Brano di testo:
Ci sono uno juventino, un interista e un milanista ad Amsterdam… Sembra l’inizio di una barzelletta, in realtà è l’incipit di questo live report nel quale vi racconterò il concerto dei Menzingers nella capitale olandese di qualche settimana fa.
Dopo un’estate passata tra lavoro e lavoro il buon Paolo (l’interista) decide regalarsi e regalarmi una data della punk band europea che anche a questo giro ha snobbato il nostro bel paese, e la sua scelta ricade su Amsterdam. L’itinerario prevede la partenza da Milano Malpensa, ma uno sciopero last minute cancella il nostro volo mettendo a serio rischio la trasferta. Meno male che con noi verrà Enri (il milanista) che provvederà a recuperare un altro volo, salvandoci la mini vacanza e redimendosi parzialmente dalla sua pessima fede calcistica.

Compiti da svolgere:
1: Rispondi alle domande sul resoconto del concerto.
(a) In quale città si è tenuto il concerto dei Menzingers?
(b) Da quale aeroporto era prevista la partenza?
(c) Chi ha recuperato un altro volo dopo la cancellazione?
2: Riporta il tratto del resoconto che va da "Ci sono uno" fino a "pessima fede calcistica.".

Voci riportate:
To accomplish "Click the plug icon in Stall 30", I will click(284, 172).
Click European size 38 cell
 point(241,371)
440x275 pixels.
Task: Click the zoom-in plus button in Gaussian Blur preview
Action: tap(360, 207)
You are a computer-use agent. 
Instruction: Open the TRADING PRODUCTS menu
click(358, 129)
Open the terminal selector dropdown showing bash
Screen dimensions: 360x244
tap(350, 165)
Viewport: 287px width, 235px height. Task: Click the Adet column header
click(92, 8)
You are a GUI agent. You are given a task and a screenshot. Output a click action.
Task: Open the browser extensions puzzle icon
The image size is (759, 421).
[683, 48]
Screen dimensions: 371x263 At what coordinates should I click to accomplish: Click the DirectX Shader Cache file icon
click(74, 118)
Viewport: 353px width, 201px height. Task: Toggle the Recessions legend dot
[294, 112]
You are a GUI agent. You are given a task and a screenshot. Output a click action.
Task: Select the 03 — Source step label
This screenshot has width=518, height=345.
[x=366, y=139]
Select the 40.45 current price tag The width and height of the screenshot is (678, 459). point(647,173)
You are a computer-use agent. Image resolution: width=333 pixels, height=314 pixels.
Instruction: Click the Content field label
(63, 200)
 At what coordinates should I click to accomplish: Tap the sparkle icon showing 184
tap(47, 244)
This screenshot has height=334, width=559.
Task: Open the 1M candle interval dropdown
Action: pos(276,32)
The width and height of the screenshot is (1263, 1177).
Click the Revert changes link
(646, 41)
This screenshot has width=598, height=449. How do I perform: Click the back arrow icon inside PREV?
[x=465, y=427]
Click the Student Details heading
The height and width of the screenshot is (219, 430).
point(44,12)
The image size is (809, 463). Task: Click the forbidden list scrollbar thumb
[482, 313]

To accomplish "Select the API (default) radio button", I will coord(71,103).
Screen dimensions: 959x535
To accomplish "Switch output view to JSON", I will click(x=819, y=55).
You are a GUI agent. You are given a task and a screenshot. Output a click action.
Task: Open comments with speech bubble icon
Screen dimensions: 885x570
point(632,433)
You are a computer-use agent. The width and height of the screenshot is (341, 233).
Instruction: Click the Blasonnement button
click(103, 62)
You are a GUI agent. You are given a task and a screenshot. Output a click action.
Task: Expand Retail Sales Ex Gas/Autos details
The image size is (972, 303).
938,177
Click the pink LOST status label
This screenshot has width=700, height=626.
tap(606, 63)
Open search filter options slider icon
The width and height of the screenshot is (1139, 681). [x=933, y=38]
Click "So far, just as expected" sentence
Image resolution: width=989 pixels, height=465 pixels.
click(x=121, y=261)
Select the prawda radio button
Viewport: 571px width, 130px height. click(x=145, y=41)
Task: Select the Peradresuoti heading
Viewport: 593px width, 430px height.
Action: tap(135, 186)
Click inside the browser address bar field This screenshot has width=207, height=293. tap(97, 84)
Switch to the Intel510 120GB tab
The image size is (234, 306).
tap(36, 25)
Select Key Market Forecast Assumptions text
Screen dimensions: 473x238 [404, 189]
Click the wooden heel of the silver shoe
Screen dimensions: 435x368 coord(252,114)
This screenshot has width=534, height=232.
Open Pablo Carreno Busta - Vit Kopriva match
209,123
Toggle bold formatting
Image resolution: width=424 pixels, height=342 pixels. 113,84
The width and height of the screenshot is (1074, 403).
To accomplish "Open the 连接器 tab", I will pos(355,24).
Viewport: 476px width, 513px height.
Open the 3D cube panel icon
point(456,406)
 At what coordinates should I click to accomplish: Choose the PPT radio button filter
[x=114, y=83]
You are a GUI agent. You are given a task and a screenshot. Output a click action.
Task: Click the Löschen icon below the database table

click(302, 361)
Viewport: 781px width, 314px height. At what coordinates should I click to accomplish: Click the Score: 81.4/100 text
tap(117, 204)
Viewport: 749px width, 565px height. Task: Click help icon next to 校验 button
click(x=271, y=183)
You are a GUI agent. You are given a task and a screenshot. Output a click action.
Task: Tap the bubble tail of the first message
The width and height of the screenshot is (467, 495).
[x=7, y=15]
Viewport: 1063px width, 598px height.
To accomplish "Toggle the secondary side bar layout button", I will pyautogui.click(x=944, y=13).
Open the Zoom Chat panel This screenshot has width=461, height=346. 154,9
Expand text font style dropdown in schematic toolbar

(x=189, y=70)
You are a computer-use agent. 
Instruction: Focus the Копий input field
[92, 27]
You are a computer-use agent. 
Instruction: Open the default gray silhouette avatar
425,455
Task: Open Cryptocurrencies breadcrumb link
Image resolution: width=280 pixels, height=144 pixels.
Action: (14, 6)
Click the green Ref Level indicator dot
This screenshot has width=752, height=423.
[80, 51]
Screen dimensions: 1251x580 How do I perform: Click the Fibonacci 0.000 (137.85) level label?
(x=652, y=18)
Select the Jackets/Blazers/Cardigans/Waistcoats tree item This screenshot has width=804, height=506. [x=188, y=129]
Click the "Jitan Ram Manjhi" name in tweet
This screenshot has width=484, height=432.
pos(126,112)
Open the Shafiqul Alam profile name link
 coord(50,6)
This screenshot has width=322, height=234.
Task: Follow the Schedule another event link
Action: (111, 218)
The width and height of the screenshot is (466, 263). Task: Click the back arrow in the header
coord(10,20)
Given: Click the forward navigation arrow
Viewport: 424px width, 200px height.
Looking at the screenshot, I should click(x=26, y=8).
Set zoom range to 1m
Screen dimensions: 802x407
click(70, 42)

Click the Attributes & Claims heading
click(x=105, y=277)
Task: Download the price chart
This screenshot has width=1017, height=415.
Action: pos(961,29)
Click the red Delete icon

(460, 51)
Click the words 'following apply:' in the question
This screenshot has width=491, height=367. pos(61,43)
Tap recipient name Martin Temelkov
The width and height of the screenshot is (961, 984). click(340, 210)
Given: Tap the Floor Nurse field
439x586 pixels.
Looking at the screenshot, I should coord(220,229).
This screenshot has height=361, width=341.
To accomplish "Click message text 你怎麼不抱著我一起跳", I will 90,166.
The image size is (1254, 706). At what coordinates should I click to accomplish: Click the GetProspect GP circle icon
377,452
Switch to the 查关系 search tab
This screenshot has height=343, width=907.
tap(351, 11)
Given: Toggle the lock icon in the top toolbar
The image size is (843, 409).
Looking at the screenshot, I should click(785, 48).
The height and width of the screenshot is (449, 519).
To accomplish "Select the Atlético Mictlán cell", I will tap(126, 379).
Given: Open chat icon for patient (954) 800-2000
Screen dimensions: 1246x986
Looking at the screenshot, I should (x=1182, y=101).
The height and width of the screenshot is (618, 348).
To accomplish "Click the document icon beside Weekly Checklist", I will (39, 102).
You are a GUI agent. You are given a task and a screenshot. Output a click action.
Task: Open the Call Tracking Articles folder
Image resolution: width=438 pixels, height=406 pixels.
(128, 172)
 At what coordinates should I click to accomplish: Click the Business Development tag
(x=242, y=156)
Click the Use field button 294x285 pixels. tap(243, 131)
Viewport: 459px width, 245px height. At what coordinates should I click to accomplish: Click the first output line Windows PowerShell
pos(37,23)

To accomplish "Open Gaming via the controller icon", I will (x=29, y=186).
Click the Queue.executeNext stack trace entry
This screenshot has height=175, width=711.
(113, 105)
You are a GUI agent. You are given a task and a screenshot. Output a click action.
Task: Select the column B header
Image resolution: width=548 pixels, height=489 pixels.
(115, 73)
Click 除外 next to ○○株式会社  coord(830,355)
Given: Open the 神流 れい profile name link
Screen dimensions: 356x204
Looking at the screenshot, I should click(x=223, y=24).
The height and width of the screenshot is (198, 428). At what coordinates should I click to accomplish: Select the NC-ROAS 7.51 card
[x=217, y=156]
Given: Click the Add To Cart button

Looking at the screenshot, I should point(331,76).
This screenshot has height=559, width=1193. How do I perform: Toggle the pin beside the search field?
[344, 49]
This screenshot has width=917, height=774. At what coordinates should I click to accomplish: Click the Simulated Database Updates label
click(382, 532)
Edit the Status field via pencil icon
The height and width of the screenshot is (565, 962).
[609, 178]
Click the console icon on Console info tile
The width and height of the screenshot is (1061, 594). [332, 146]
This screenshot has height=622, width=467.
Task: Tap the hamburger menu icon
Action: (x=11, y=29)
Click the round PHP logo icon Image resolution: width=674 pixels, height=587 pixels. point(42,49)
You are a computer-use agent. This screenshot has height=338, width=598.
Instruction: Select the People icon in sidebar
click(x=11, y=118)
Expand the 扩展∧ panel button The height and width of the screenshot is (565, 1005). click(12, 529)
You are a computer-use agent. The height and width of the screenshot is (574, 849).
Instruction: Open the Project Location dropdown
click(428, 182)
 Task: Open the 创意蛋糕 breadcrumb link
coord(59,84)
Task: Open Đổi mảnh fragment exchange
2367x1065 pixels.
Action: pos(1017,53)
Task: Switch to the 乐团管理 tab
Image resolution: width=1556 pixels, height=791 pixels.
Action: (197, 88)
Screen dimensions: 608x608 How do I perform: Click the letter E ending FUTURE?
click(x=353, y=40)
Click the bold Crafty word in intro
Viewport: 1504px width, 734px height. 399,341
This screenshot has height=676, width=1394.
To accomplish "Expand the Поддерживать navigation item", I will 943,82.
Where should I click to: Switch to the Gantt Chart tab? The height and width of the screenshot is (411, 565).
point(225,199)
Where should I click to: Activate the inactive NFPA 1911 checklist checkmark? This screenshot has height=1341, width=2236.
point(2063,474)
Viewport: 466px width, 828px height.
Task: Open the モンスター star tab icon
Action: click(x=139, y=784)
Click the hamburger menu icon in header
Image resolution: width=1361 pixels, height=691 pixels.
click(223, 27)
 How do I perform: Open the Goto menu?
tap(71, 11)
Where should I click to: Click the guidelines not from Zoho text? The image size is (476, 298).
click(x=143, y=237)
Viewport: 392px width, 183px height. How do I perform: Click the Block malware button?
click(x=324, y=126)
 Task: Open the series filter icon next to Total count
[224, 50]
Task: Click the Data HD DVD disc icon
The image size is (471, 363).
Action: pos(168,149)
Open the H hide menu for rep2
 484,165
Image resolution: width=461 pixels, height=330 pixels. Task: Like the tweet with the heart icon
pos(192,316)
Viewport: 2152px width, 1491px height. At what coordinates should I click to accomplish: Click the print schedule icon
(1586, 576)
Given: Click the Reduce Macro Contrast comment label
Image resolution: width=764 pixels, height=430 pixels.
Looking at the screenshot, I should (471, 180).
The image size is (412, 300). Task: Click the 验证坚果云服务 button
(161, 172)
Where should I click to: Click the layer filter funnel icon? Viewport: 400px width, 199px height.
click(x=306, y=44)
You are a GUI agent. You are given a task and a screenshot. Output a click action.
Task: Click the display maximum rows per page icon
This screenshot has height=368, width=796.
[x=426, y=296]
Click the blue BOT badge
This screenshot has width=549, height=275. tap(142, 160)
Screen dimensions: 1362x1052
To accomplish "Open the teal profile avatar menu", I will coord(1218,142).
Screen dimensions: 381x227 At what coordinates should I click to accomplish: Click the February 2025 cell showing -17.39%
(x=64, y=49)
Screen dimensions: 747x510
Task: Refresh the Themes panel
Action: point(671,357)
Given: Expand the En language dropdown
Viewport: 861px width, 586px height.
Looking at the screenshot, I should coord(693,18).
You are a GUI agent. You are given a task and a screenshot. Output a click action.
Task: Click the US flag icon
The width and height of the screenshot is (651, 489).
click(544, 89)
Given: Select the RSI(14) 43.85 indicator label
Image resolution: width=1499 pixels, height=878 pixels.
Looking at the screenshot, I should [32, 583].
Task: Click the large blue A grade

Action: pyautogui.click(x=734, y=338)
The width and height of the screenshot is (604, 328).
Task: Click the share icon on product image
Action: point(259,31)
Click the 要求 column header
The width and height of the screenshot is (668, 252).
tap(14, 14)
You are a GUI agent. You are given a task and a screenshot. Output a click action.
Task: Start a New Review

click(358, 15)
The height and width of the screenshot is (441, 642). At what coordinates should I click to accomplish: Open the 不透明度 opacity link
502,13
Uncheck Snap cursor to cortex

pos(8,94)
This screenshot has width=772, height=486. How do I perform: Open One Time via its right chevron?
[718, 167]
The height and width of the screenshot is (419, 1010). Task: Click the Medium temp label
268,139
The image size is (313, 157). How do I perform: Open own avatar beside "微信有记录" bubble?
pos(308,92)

Risultati:
1:
(a) Ad Amsterdam.
(b) Da Milano Malpensa.
(c) Enri, il milanista.

2:
Ci sono uno juventino, un interista e un milanista ad Amsterdam… Sembra l’inizio di una barzelletta, in realtà è l’incipit di questo live report nel quale vi racconterò il concerto dei Menzingers nella capitale olandese di qualche settimana fa.
Dopo un’estate passata tra lavoro e lavoro il buon Paolo (l’interista) decide regalarsi e regalarmi una data della punk band europea che anche a questo giro ha snobbato il nostro bel paese, e la sua scelta ricade su Amsterdam. L’itinerario prevede la partenza da Milano Malpensa, ma uno sciopero last minute cancella il nostro volo mettendo a serio rischio la trasferta. Meno male che con noi verrà Enri (il milanista) che provvederà a recuperare un altro volo, salvandoci la mini vacanza e redimendosi parzialmente dalla sua pessima fede calcistica.